## What you need to do
Repeat exactly, and only, the lines from the one containing "Instruction: Switch to the 指数类 tab" through the last line of the data below.

[[ Input, beginning ]]

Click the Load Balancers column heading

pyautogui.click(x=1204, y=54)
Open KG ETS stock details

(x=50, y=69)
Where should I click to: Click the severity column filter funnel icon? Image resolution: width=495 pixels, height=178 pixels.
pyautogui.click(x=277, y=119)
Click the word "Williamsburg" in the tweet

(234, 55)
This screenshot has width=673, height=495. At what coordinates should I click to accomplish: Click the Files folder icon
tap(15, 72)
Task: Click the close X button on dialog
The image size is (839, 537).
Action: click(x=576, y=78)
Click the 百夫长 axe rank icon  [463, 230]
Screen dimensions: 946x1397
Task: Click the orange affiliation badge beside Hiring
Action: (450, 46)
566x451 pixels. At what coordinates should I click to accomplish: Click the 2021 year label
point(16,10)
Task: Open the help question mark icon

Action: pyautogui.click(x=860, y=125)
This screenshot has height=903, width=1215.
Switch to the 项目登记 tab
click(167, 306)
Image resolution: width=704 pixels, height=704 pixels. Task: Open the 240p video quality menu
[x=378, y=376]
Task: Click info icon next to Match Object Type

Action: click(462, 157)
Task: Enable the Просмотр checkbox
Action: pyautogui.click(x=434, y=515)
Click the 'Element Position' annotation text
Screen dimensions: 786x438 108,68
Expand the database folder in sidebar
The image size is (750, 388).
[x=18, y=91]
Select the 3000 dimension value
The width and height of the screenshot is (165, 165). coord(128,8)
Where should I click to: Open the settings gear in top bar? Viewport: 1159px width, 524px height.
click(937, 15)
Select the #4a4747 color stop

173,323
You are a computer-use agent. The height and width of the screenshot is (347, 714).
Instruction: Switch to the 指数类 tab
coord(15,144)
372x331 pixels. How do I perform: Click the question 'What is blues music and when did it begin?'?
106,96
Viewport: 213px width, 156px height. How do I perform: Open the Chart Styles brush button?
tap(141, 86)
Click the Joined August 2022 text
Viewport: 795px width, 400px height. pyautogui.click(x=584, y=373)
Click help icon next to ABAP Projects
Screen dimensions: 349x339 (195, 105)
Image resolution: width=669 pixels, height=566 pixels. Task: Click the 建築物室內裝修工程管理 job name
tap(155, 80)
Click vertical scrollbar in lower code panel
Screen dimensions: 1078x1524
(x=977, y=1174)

[[ Input, end ]]

## Exercise solution
Instruction: Switch to the 指数类 tab
coord(15,144)
372x331 pixels. How do I perform: Click the question 'What is blues music and when did it begin?'?
106,96
Viewport: 213px width, 156px height. How do I perform: Open the Chart Styles brush button?
tap(141, 86)
Click the Joined August 2022 text
Viewport: 795px width, 400px height. pyautogui.click(x=584, y=373)
Click help icon next to ABAP Projects
Screen dimensions: 349x339 (195, 105)
Image resolution: width=669 pixels, height=566 pixels. Task: Click the 建築物室內裝修工程管理 job name
tap(155, 80)
Click vertical scrollbar in lower code panel
Screen dimensions: 1078x1524
(x=977, y=1174)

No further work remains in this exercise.